Da tempo sono state messe da parte le scatole di lievito, e archiviati gli esercizi di ginnastica a casa insieme agli apertivi su Zoom. Tutte abitudini nuove, eccezionali e di breve durata. Come i tremendi appuntamenti sul balcone con inno nazionale a tutto volume.
Quello che resterà del 2020, oltre ai ricordi e alla diffusione del QR Code, sono altre cose. Quali? Secondo questo pensoso articolo del Financial Times, sarebbe imprudente sbilanciarsi con previsioni ottimiste. La nuova normalità, se è quella che è stata abbracciata nel mese estivo, non ha niente a che vedere con la solidarietà nei confronti del personale medico (gli attacchi di pochi folli non sono rappresentativi, certo, ma il rifiuto da parte del governo inglese di alzare la paga forse sì) e nemmeno con un ritrovato senso di responsabilità nei confronti degli altri.
Si consideri il caso di Francis Scott Fitzgerald durante la guerra e la pandemia spagnola: alla notizia della morte dell’amico prete Sigourney Fay, ucciso dall’influenza, lo scrittore dichiara di voler diventare anche lui prete, esprimendo un sentimeno di sacrificio e raccoglimento adatto al momento. Ma, come tutti sanno, finita l’epidemia, il buon proposito fu dimenticato e prevalse un’ansia vitalista fatta di consumo ed eccessi.

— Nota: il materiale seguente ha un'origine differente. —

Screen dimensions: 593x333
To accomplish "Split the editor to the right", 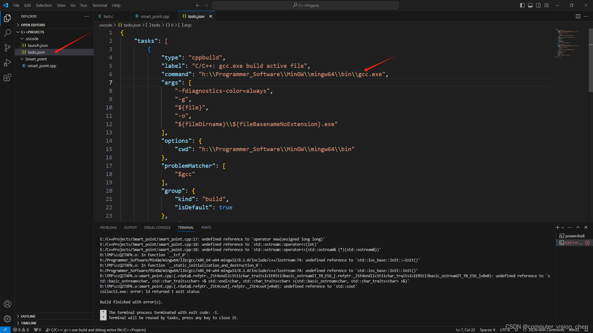I will [x=578, y=16].
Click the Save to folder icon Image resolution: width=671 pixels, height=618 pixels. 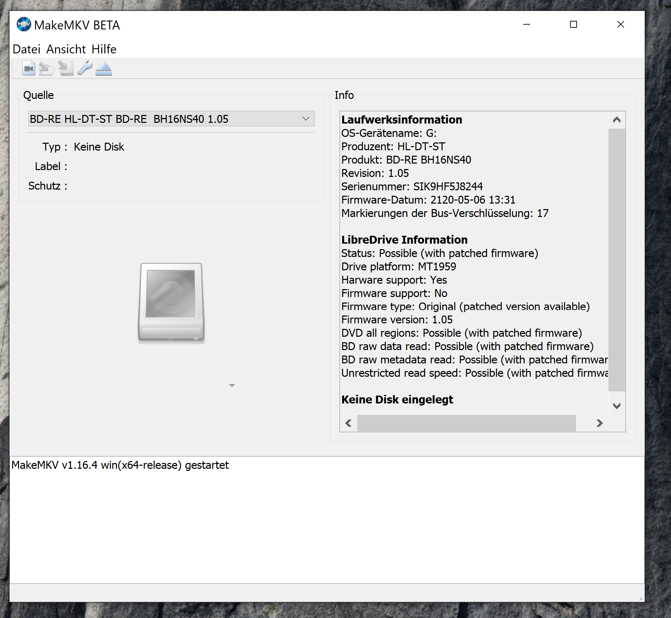pyautogui.click(x=47, y=68)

Senza per forza dedicarsi a fare scelte di vita così drastiche, è possibile che i Ruggenti anni ’20 si ripresentino anche stavolta, a distanza di un secolo, spazzando tutti i buoni intendimenti sviluppati in questi mesi? Non è detto: le condizioni economiche erano diverse e l’Europa arriva alla pandemia dopo un decennio di calo e cambiamenti, tra cui alcune innovazioni.
Per questo del 2020, con ogni probabilità, resterà il nuovo modo di lavorare. Senza gli estremi raggiunti con il lockdown, ma lo smart working è arrivato per restare. Secondo una ricerca del Pew Research Center, almeno quattro americani su 10 sostengono che il loro lavoro possa essere fatto, in tutta tranquillità, anche a distanza. E di questi almeno la metà intende continuare. La conseguenza sarà un crollo – lo dice anche Bill Gates – nei viaggi di lavoro, che secondo le previsioni diminuiranno del 50%, soprattutto quando per gli incontri a due, mentre le riunioni di gruppo continueranno: Zoom, per quanto sia entrato a far parte della vita di tutti, non restituisce lo stesso effetto della presenza per il suo valore aggiunto in fatto di serendipity e interazione sociale. Insieme, rimarrà (anzi crescerà) la sensibilità per il digital divide, che al momento davvero spacca il Paese e per il ritardo tecnologico in generale. E forse si svilupperà davvero il cosiddetto Southworking.
Per quanto riguarda i rapporti umani, è verosimile che non ci sarà l’ansia di socialità che era seguita alla Spagnola (in concomitanza con la Prima Guerra mondiale) e forse rimarrà qualche titubanza in fatto di frequentazioni.
Sparirà (per fortuna) il saluto fatto col gomito, non prevarrà l’inchino all’orientale e si tornerà a darsi la mano, ma le mascherine resteranno per tutto il 2021 e forse anche oltre. Si è imparato che, Covid o meno, sono dispositivi che consentono di ridurre il propagarsi dei virus (anche l’influenza) e non è peregrino aspettarsi di rivederle, magari addosso a chi è raffreddato o quando ci si trova in mezzo alla folla.
Di sicuro, i risultati più notevoli il 2020 li ha concretizzati sul piano della politica. Il primo è buono, anche se ottenuto a caro prezzo: la fine (o l’appannamento, se non si vuole esagerare con l’ottimismo) dei populismi. In Italia Matteo Salvini si è sgonfiato, mentre in America un numero record di elettori ha votato per cacciare Trump, anche se alla fine quelli decisivi sono stati solo 42.918. Il 2021 inizia, insomma, con un nuovo presidente americano che forse non sarà l’artefice del New Deal ma di sicuro è meglio del precedente.
Il secondo è ancora da definire: l’Europa, nonostante i tentennamenti iniziali, ha risposto in modo deciso e tutto sommato unito alla crisi. Ha messo in piedi un piano di investimenti, il NextGeneration EU, che ne sancisce una comunità di intenti. Se ben organizzato, poi, pone le basi per un rilancio economico, sociale, ambientale e tecnologico. Una nuova partenza, si potrebbe dire.
Il problema è che in Italia, tra i Paesi più colpiti dal virus e dalla crisi che ne consegue, la gestione di questa occasione di rinascita è affidata (per ora) a un governo che definire inadeguato è un complimento. Resterà anche nel 2021, ma si spera non troppo a lungo.